The experimental drug JCE003 (Han Kook Shin Yak Pharmaceutical Co., Nonsan, Korea) was used at a concentration of 1,000 or 2,000 mg and consisted of Juglans sinensis, Eucommia ulmoides, Zingiber officinale, Acanthopanax sessiliflorum, D-sorbitol solution, sucrose, cyclodextrins, citric acid, sodium benzoate, and purified water. The placebo drug was consisted of D-sorbitol solution, sucrose, cyclodextrins, citric acid, sodium benzoate, and purified water. The experimental drug and the placebo were in the form of a soft brown extract, and was packaged in the same silvery white paper. To maintain the double-blind nature of the study, JCE003 1,000 mg, 2,000 mg, and the placebo were similar in appearance, smell, and taste, and were therefore indistinguishable to clinical trial subjects and researchers alike. The participants took the treatment twice a day, one sachet at a time, after meals (Table 2).

Composition of JCE003 1,000 mg, 2,000 mg, and Placebo

The primary outcome measure was based on the K-WOMAC score. The secondary outcome measures were based on the VAS, EQ-5D, and PGIC scores, CRP, and ESR.

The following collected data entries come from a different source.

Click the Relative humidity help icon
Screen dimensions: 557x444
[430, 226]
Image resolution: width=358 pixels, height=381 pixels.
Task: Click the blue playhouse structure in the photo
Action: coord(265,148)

This study was approved by the Institutional Review Board of Cheonan Korean Medicine Hospital of Daejeon University (study approval no.: DJUMC-2018-BM-09-3) and registered with the Clinical Research Information Service (https://cris.nih.go.kr/cris/index/index.do, registration no.: KCT0003552). The study was conducted in accordance with the Declaration of Helsinki.

Participants

There were 41 participants recruited between April 2019 and August 2019. After a full explanation of the purpose of the trial, method, randomization probabilities, inconvenience, guaranteed secrecy, compensation, and right for withdrawal, the participants signed the informed consent form as an agreement.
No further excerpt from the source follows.